In our experiment, we vary the number of aliases: 1, 2, 4, 5, and 10. This increases the number of parallel downloads to 2, 4, 8, 10, and 20 respectively. We fetch 20 smaller-sized images (36 x 36 px) and 20 medium-sized images (116 x 61 px). To our surprise, increasing the number of aliases for loading the medium-size images (116 x 61px) worsens the response times using four or more aliases. Increasing the number of aliases by more than two for smaller-sized images (36 x 36px) doesn't make much of an impact on the overall response time. On average, using two aliases is best.
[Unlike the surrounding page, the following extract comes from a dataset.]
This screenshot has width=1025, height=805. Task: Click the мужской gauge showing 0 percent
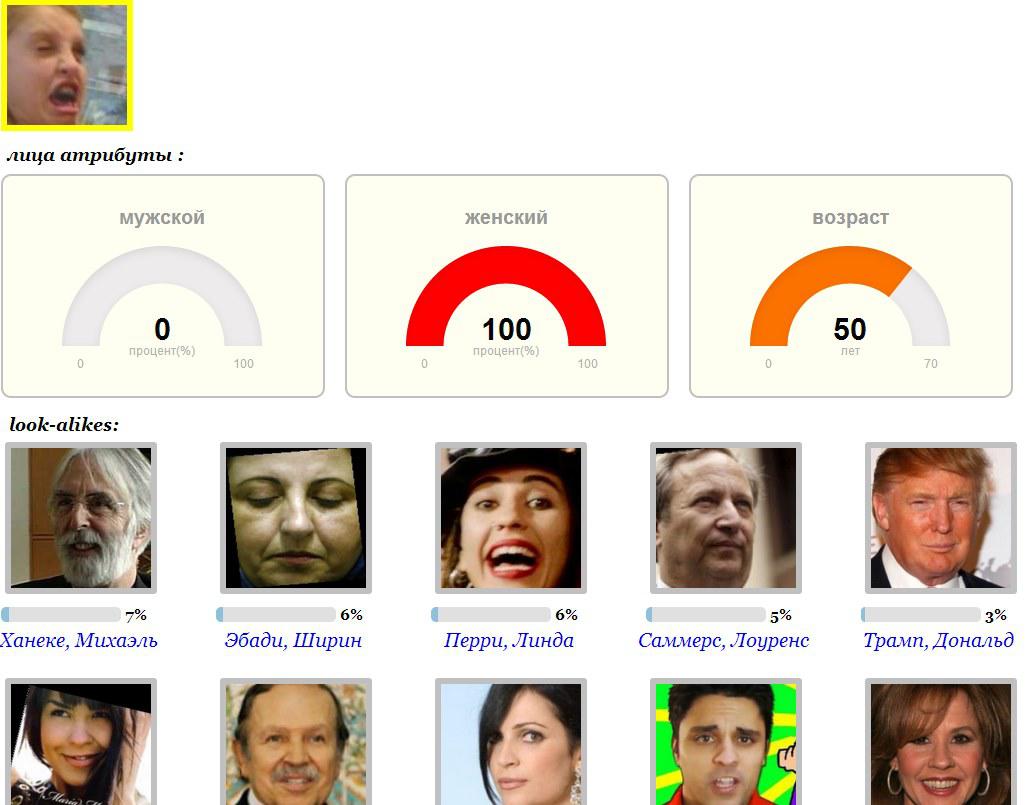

One possible contributor for slower response times is the amount of CPU thrashing on the client caused by increasing the number of parallel downloads. The more images that are downloaded in parallel, the greater the amount of CPU thrashing on the client. On my laptop at work, the CPU jumped from 25% usage for 2 parallel downloads to 40% usage for 20 parallel downloads. These values can vary significantly across users' computers but is just another factor to consider before increasing the number of aliases to maximize parallel downloads.
These results are for the case where the domains are already cached in the browser. In the case where the domains are not cached, the response times get significantly worse as the number of hostname aliases increases. For web pages desiring to optimize the experience for first time users, we recommend not to increase the number of domains. To optimize for the second page view, where the domains are most likely cached, increasing parallel downloads does improve response times. The choice depends on which scenario was most typical.
Another issue to consider is that DNS lookup times vary significantly across ISPs and geographic locations. Typically, DNS lookup times for users from non-US cities are significantly higher than those for users within the US. If a good percentage of your users are coming from outside the US, the benefits of increasing parallel downloads is offset by the time to make many DNS lookups.
Our rule of thumb is to increase the number of parallel downloads by using at least two, but no more than four hostnames. Once again, this underscores the number one rule for improving response times: reduce the number of components in the page.